Image above courtesy
Pruned, it's Shusaku Arakawa and Madeline Gins'
Site of Reversible Destiny It was an idealistic post-fair weekend, and I was having so much fun looking at other people's railing against cold reality that I didn't have much to say.
Edward Winkleman,
Jerry Saltz and
Art Soldier raised a fist against Tobias Meyer's hucksterism. Restore art's virtue from without!
Perhaps more interesting is Edna V. Harris' digestion of Barbara Pollack's latest tract. Why aren't there more political artists? Edna asks artists to pony up here:
The Rules of ReengagementChange from without, change from within... talk about change makes me stand up a little straighter, walk a little faster. What I have digested so far:
Political art sucks because it closes doors instead of opening them. But there is a huge tract of open space between agitprop and the playground of the super-rich. I am envisioning a big meadow where art doesn't have to make sense, but does have an opportunity to foster understanding, make connections, reframe problems as solvable. It doesn't have to be strident, have a slogan, be cute or goth or clever or pander to a market.
Idealism only makes so much sense. How does one manage to be a knowing idealist? For some reason all this talk about Meyer stuck in
my craw, perhaps because I have worked sales jobs and know that people really will pay good money for this experience that Meyer so crassly describes, and that for some reason they need it. People are often ugly and want ugly things. Saltz is right on the money when he describes art auctions as "bizarre combinations of slave market, trading floor, theater, and brothel." I have witnessed exactly this kind of excess and this kind of missing the point of something beautiful working as a fine dining waiter. But is it
useful for artists to excoriate rich people who are divorced from pleasure-seeking on its own terms and require these downright Roman displays of excess in order to fill the holes in their bellies?
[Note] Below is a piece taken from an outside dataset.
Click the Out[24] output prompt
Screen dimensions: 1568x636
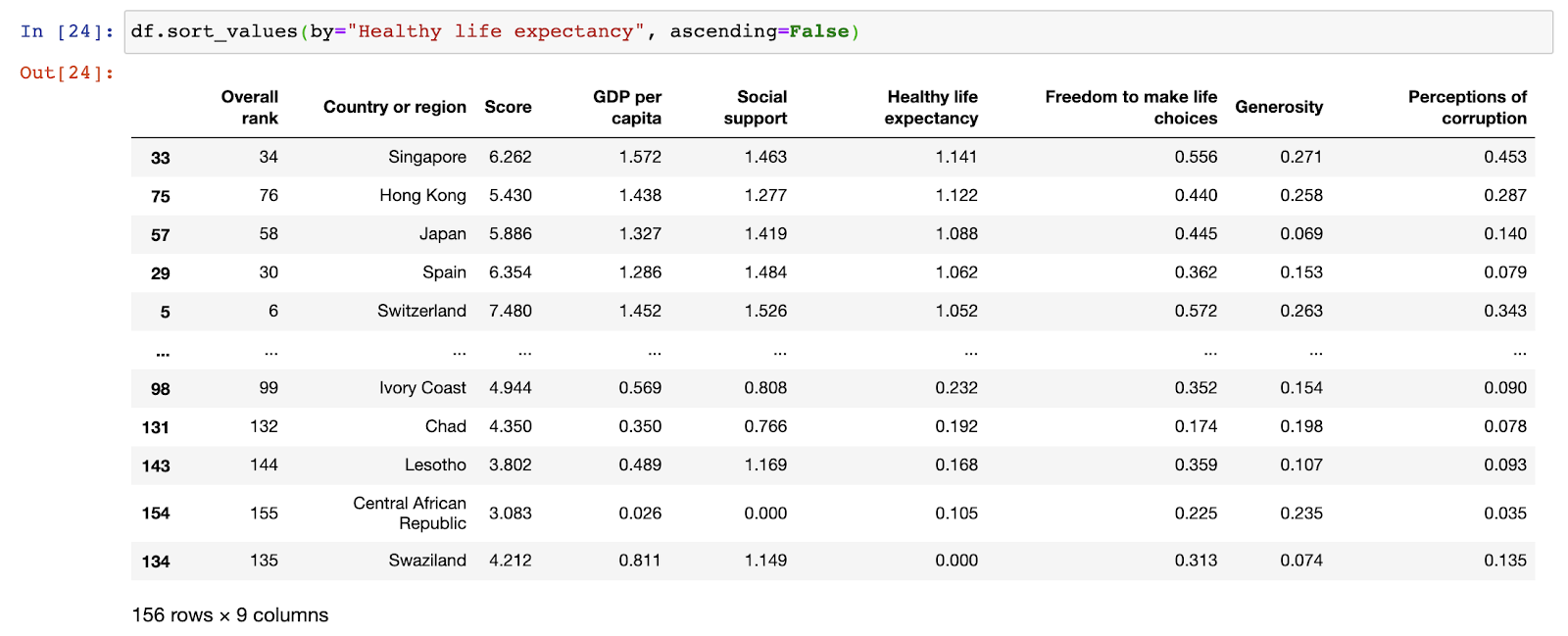(67, 73)
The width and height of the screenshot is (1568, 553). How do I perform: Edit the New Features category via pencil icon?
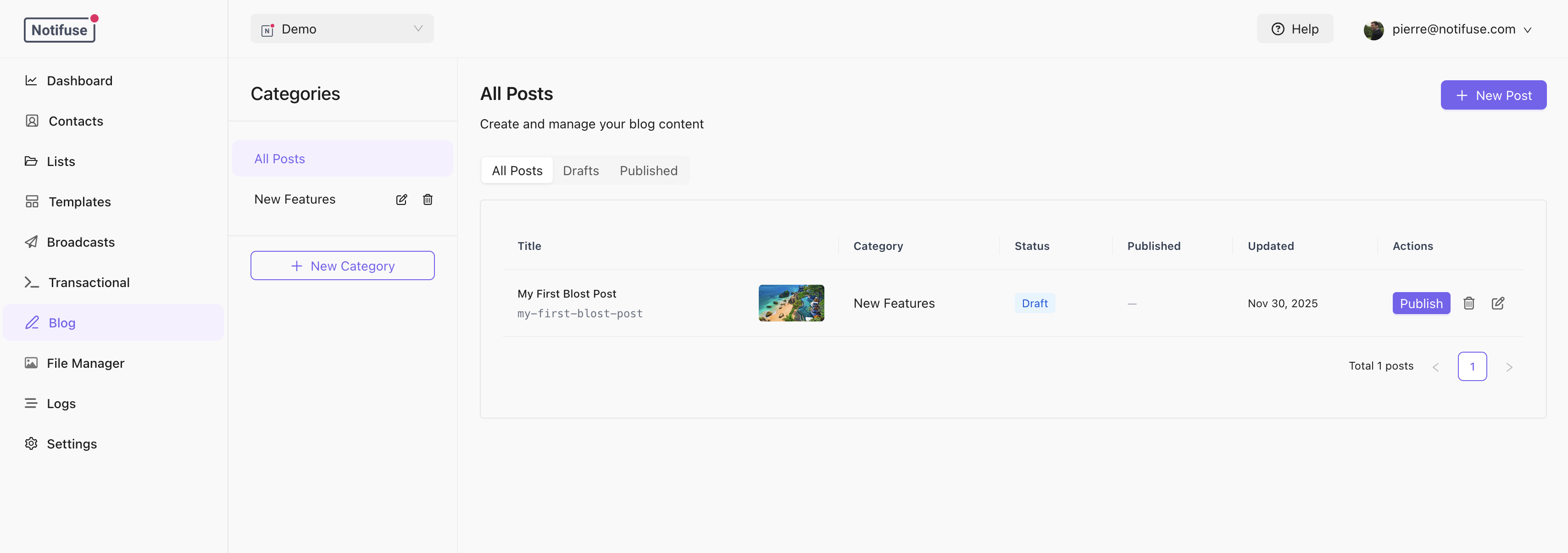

And is it wrong to exploit that disconnect, ie go for that bra-less look and jump into the fray? After all, these people can afford it...
For now, I vote that it is not useful to pillory the market and its fetishizing, sugarmouthed orgiastic cakefest, nor is it okay to exploit it because it is distasteful and rich people have to spend their money on something. All 7.5lbs of
my cultural weight is going to turn around and ignore all this gyrating madness. I think there's something better out there.
Idealism makes more sense when it comes to figuring out how to deal with things you can control. It's just angry-making to rail against the Tobias Meyer scene. What am I going to do in my studio today? How am I going to start paying off my student loans? How can I make a difference?
These are questions that are worth being idealistic about, because they come out of
my house.
The ultimate problem is that we live in a really puritanical and lack-oriented culture that loves to react violently to what it perceives as missing or wrong. You know how sometimes your friend just needs to complain, and gets mad when you try to point out solutions? I don't know as there's any fertile ground on that field I laid out paragraphs above. But hey, if it turns out to be a deserted wasteland, that would be something interesting to report.